I tracked down the standardization process of glmnet and documented it on the thinklab Platform there. This includes a comparison of the different ways to use standardization with glmnet.

Long story short, if you let glmnet standardize the coefficients (by relying on the default standardize = TRUE), glmnet performs standardization behind the scenes and reports everything, including the plots, the "de-standardized" way, in the coefficients' natural metrics.

  • 3
    It really bothers me that the plots are unstandardized, it makes them very difficult to interpret. – Matthew Drury Jul 16 '16 at 06:00
  • Hi @Antoine Lizée , thank you for your documentation on thinklab. I have a question. I rescaled the variables myself and set standardize = false. Does that also produce coefficients returned on the original scale? I am confused on whether we need to further standardize those coefficients separately, or if there is a reason for using the unstandardized coefficients? – Michelle Sep 06 '17 at 02:30
  • @Antoine Lizée Could you please explain why you didn't set standardize=FALSE in the R report when you input the standardized data? If you set standardize=FALSE, then the coefficients will not be the same. – Blain Waan Jan 22 '20 at 22:57
6

the package will return transformed coefficients. line 1074 of fortran file in glmnet5.f90 is the transformation of gaussian type, as shown in below.

ca(l,k)=ys*ca(l,k)/xs(ia(l))                                          982

I believe this transformation may inflate the coef of variables with small standard deviation.
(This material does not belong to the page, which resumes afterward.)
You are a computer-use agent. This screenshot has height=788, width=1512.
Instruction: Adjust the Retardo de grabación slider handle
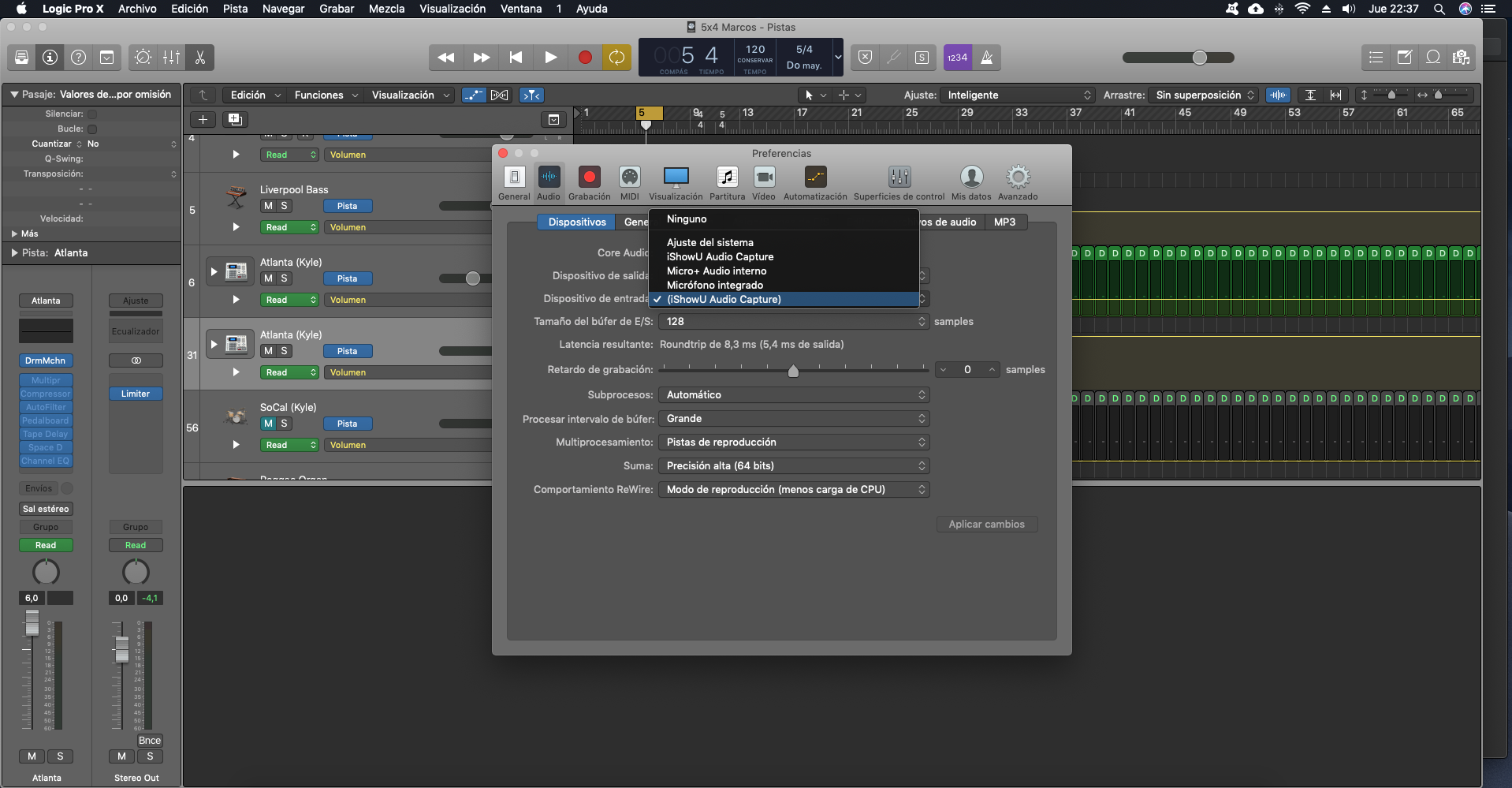click(x=793, y=371)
If the sd(X) differes in training and testing dataset, I think this may cause bigger mse.

ZFY
  • 61
  • 1
  • 3
1

From the documentation here: https://web.stanford.edu/~hastie/Papers/Glmnet_Vignette.pdf (top of page 8)

It seems that y is also standardized, you could try and rerun your example with the standardized y and see if it matches the result.

0

standardize = is a flag symbol, tells the status of X prior model fitting. But the result always returns in the form of original scale.
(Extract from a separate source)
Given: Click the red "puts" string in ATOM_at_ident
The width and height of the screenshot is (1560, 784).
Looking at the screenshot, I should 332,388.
So if you want the glmnet to help you standardize your variables, you should set standardize = FALSE.

Keyu Nie
  • 11
  • 1
  • 1
    This answer is rather brief by our standards, do you think you could expand on it somewhat? – Silverfish Apr 15 '16 at 20:52
  • Unless I'm mis-reading the documentation, your last sentence is incorrect. If standardize = F, glmnet doesn't standardize the x , it assumes that is was done prior . – meh Jul 12 '16 at 12:00
  • Well, guess we both should check the documentation again... I was quoting the original documentation acutally. – Keyu Nie Aug 30 '16 at 03:44
  • this second sentence in this response is wrong, the documentation states:

    • standardize is a logical flag for x variable standardization, prior to fitting the model sequence. The coefficients are always returned on the original scale. Default is standardize=TRUE.

    – David Oct 03 '22 at 19:48